Abi Perry-Jones, hospitality design specialist, says: “Although it is vital that operators are aware of current design trends, pub interiors are usually a response to current issues that affect or interest operators. It is not necessarily about the colour or material that is ‘on trend’.”
Ultimately, it’s the interior design that should make the customer feel at ease and reflect the authentic pub experience. While keeping an eye on the latest trends can help operators be innovative and creative, will this minimise the pub’s unique personality? Here are a few things to think about when thinking of refurbishing your pub:
Extending opening hours mean pubs are no longer venues that are solely focused on wet sales, food plays a crucial part throughout the day. From breakfast all the way to dinner, there are distinct parts of trade. The interior design therefore has to reflect that day-to-night transition that can attract different waves of customers, from the mums who come in for coffee mornings to the younger clients in the evening.
Perry-Jones says: “Lighting is key to assist the change from day to night. A lighting system that can be dimmed is vital and great to illuminate points. Increase natural light as far as possible with roof lights and glazed screens, doors and windows to the outside area, this gives it a fresh and airy atmosphere inside.”
Food and drink
An open-plan kitchen could also boost a business’s potential if a pub is particularly proud of its food menu. If stone-baked or sourdough pizza in on the menu, an oven is an appealing design to include in the open kitchen, it creates a more unique setting. Food and drink can be ‘ornaments’ as part of a breakfast table or neatly displayed on the bar, “design and display is everything,” says Perry-Jones. Similarly, if licensees made their own craft beer, putting it on display also gives the pub more character. “Check that it’s looking its best, keep anything like microwaves out of sight,” she says.

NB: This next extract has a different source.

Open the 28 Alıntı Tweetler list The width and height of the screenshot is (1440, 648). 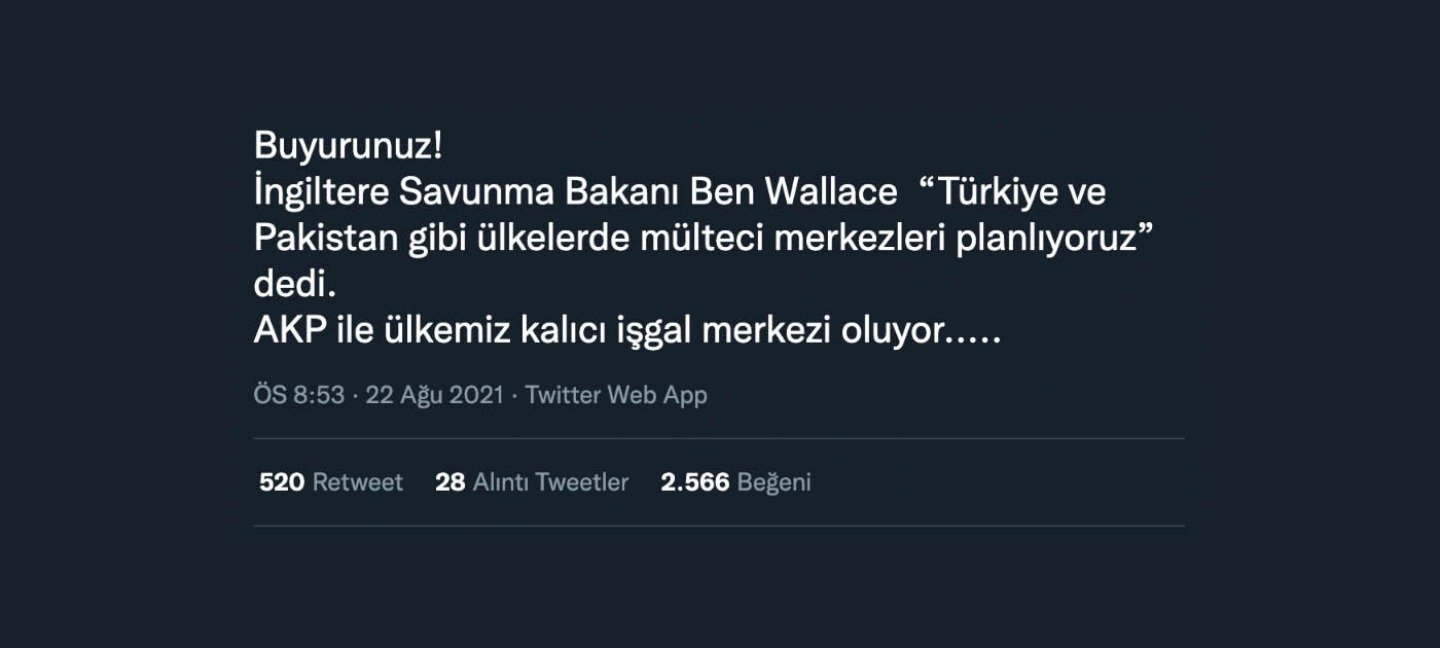pyautogui.click(x=531, y=482)
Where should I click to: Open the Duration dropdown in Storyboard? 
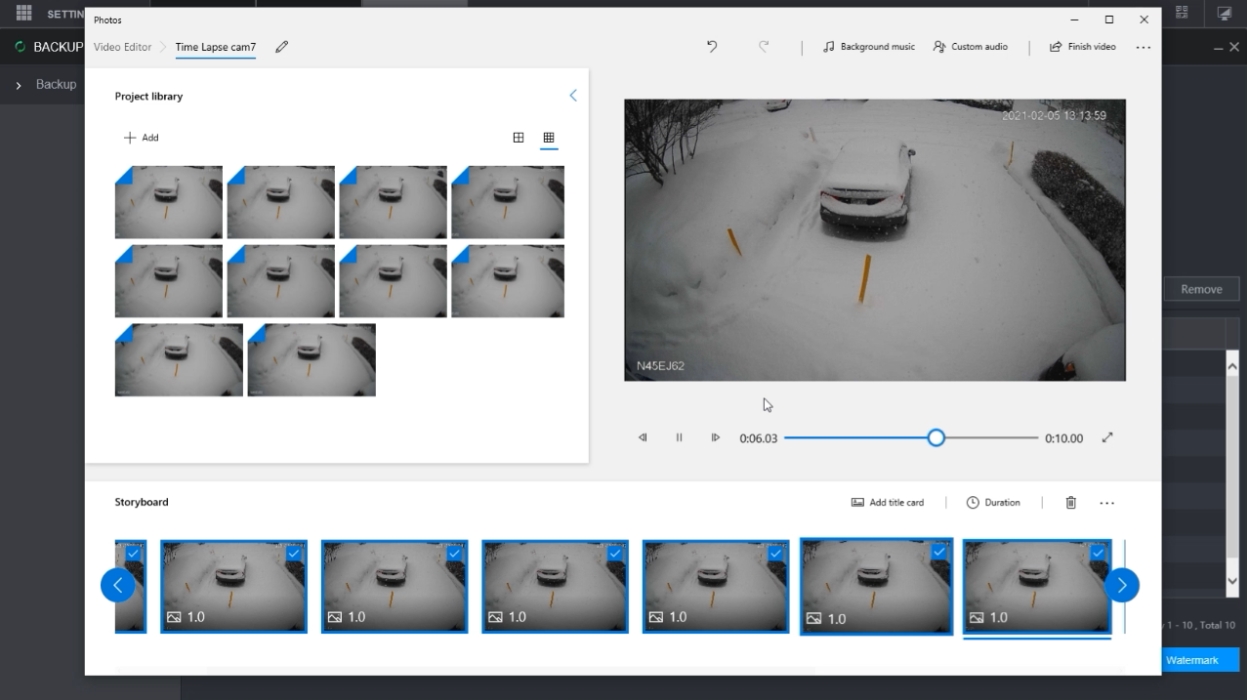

Space plays a key role when trying to create an atmosphere for all customers to enjoy, but this is often overlooked by licensees who do not think about how to plan and structure the layout of their pub. Stephen Shaw, senior interior designer at Andy Thornton Contracts, says: “The concept is the most important part, is it going to be a modern contemporary place? Who is the customer base? We need to establish those factors really early on, because that dictates [the] layout.”
He adds: “With new clients we have to think: have they really thought about the space, the location and what they want to get out of that space?”
Licensees must think about how their design can help appeal to a wide range of customers, while being innovative and modern-looking for the younger clientele, it is important not to alienate customers from an older generation.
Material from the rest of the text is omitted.